I have thought about starting a data analysis blog for years, and never gotten around to it. Currently I am doing an independent study in data visualization at the University of Miami which has two requirements (among others):
- Start a data visualization blog (you are here)
- Learn something new
So here’s where the rubber hits the road, I suppose!
Learning Something New
To cover the learn something new requirement I’ve decided to focus on learning the Vega and Vega-Lite languages, which are abstractions on top of D3.js, allowing users to use a declarative language. As a primarily Power BI user, I’ve had Tableau envy for years over the more flexible and custom way Tableau visuals can be built. Power BI has its advantages though, and since the release of the Deneb visual which allows embedding Vega visuals I’ve been seeing more and more development of some amazing visuals in Power BI using the Deneb visual and Vega language.
Why not ggplot?
Power BI has had the ability to display ggplot visuals for years now, but as far as I currently know, to display tool tips and allow interaction ggplot visuals require development as actual custom visuals that need to be imported. With the Deneb visual the interaction and tooltips only need to be declared in Vega. I will admit, though, when comparing the 100+ lines of code I had to write for this graphic to the 15 or so lines ggplot needed for comparable graphics, I had thoughts of starting over. The JSON structure is also not as user-friendly as ggplot’s syntax. I’m hard-headed though, and really admire some of the work I’ve seen done in Vega. Maybe this will be my gateway drug to D3.
Inspiration
I’m currently reading the Visual Display of Quantitative Information by Edward Tufte, more on that another time, but among the first few pages Tufte sings the praises of Charles Joseph Minard’s figurative map of Napoleon’s Invasion of Russia. I’ve always enjoyed looking at maps, add a time-series on it and now you’ve got my attention:
After searching around the interwebs I even found a ‘contest’ to re-vision this classic graphic. Since I didn’t see any entry using Vega, I decided that this might be a great way to get my feet wet with the language.
Connected Scatter
A great place to start for creating visuals is the Vega examples gallery. Though I should have known better, scrolling through the examples my first thought on tackling this challenge was to use a connected scatter plot:
Trail Mark
Looking at the connected scatter plot, we are obviously not encoding for the number of soldiers variable. Reviewing some of the revisioning Minard contest entries (specifically the ggplot entry) I realized I needed something akin to the path mark, Vega has this but calls it a trail mark:
Adding the Map
Unfortunately Power BI does not allow Deneb to connect to any external data sources, which makes maps a bit more challenging. Browsing the Vega galleries, you can see that the topojson file for a US map is simply linked. Thanks to David Bacci’s Covid Map I was able to figure out the topojson needs to be added in line.
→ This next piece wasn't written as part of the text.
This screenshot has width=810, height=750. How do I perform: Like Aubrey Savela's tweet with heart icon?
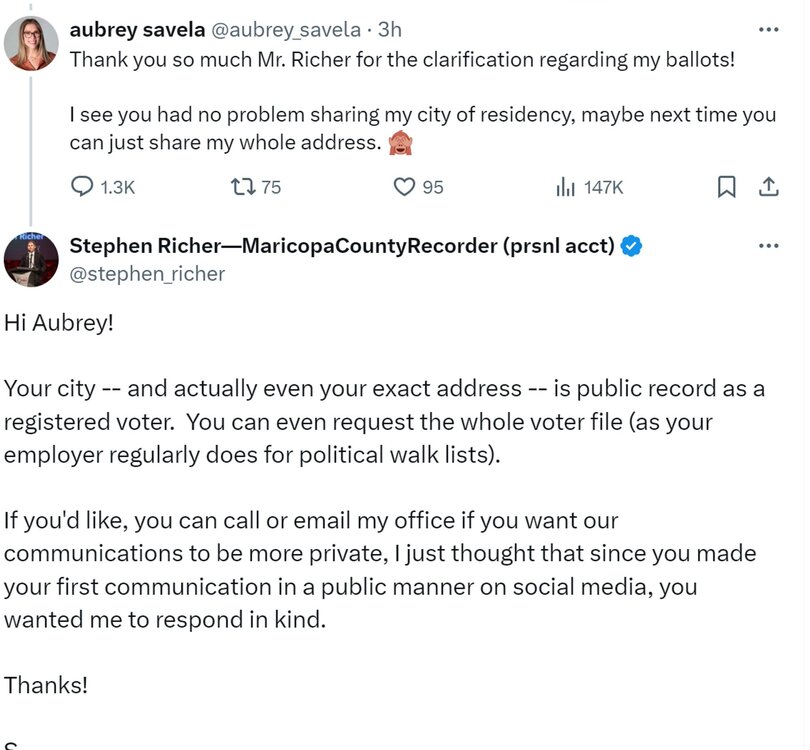tap(404, 187)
Navigating to https://vega.github.io/vega/data/world-110m.json I was able to find the appropriate topojson for the project.
and add it in line to my code:
resulting in a time series overlaid on a map!
Refining
One feature I wanted my version of this map to have, was the soldier counts in addition to the city names.
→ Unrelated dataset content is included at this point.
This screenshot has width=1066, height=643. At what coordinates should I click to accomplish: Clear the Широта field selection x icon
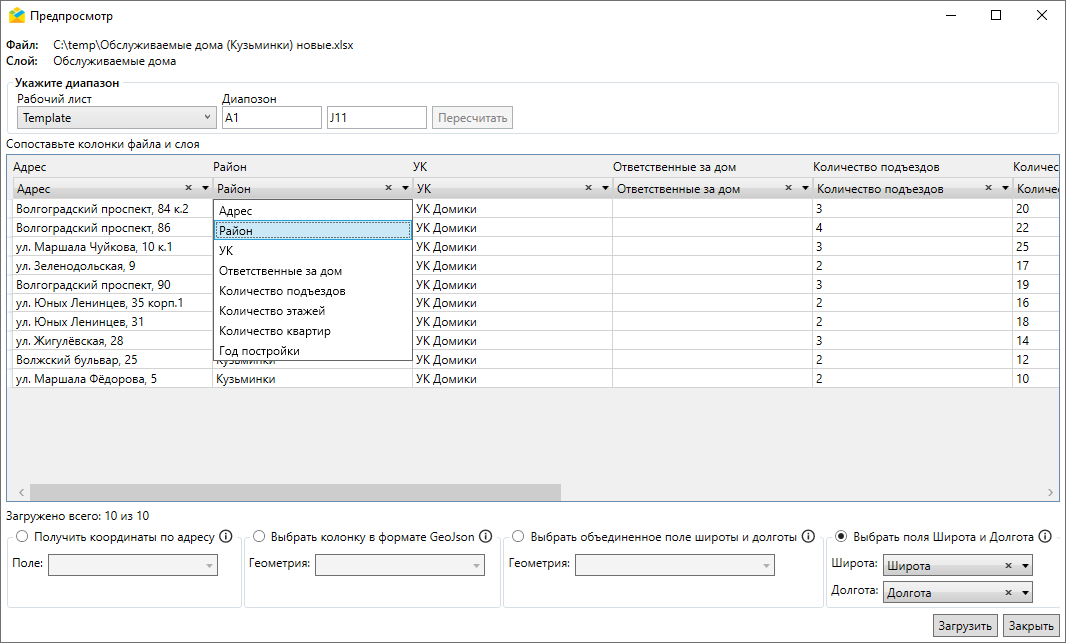pos(1009,566)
Adding two different text marks looks like this:
Too cluttered! Since this is a Power BI and Vega Lite project I decided to use Power Query to come up with a solution.
The original soldier count data series actually includes three distinct groups that joined together along with their marching direction (Attacking,Retreating). I decided to show a text mark for the first data point in each group and direction, then skip subsequent data points in the same group/direction at even intervals.
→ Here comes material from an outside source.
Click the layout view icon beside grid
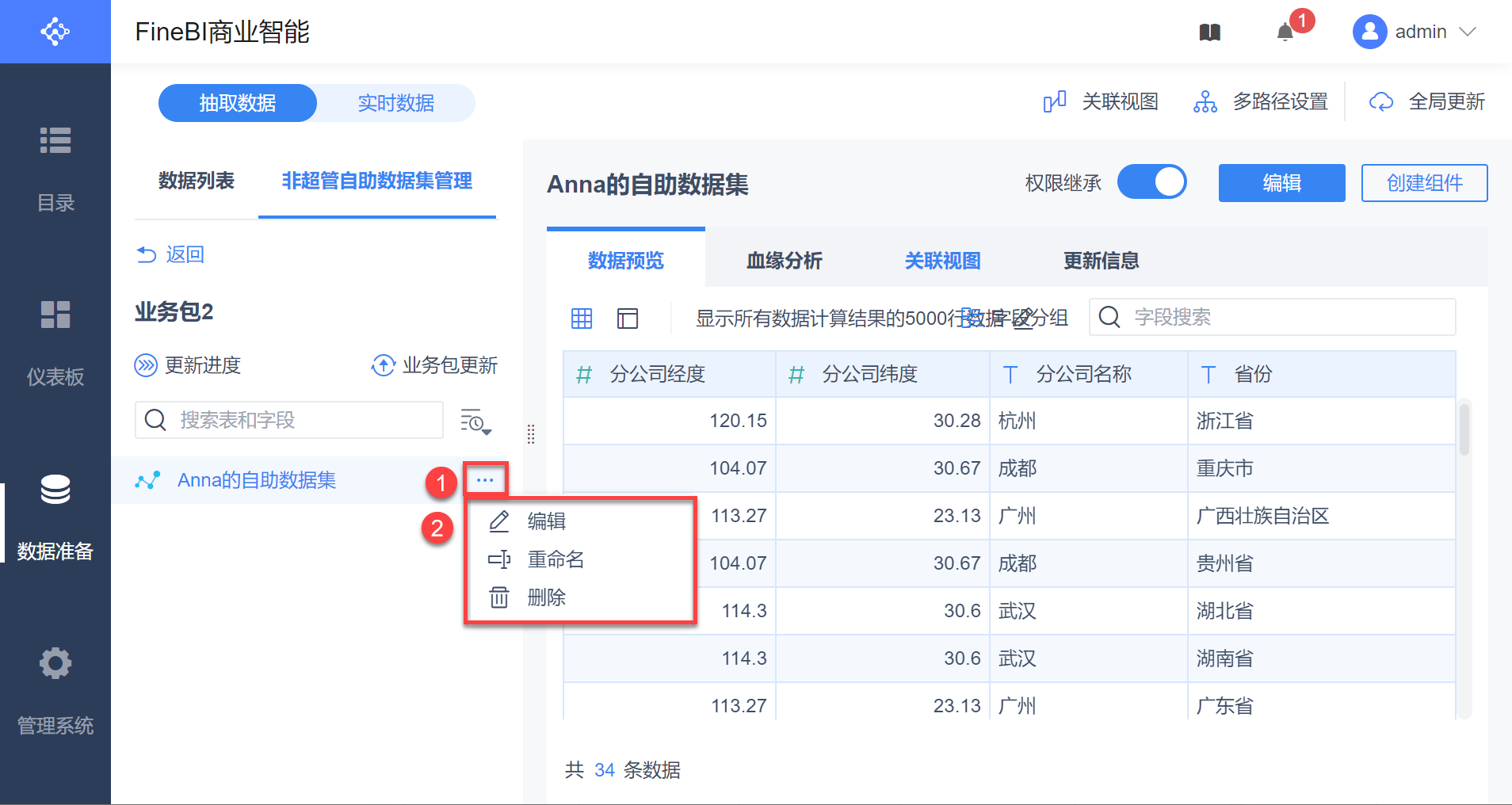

I created a group index in Power Query using the group by feature.
and then created a calculated column (this could have also been a DAX measure) to return formatted text for the first data point for each group and 6 intervals, and a blank for other points.
Passing this column to the dataset which Deneb uses resulted in the graphic at the top of this page.
There is still some crowding around city names and survivor text marks which I would like to solve in a future update.
Country names are text boxes which I manually arranged.
Degré Celsius and City Names
For now, I will be skipping over this portion of the graphic. Unfortunately, at this time, I cannot find a way for Power BI to allow multiple data sources to be passed to Deneb. Given that this graphic is actually composed of three datasets: soldier levels, temperatures, and city coordinates, I had to hardcode the city coordinates in the first graphic. The temperature chart is a separate visual which I aligned with the first.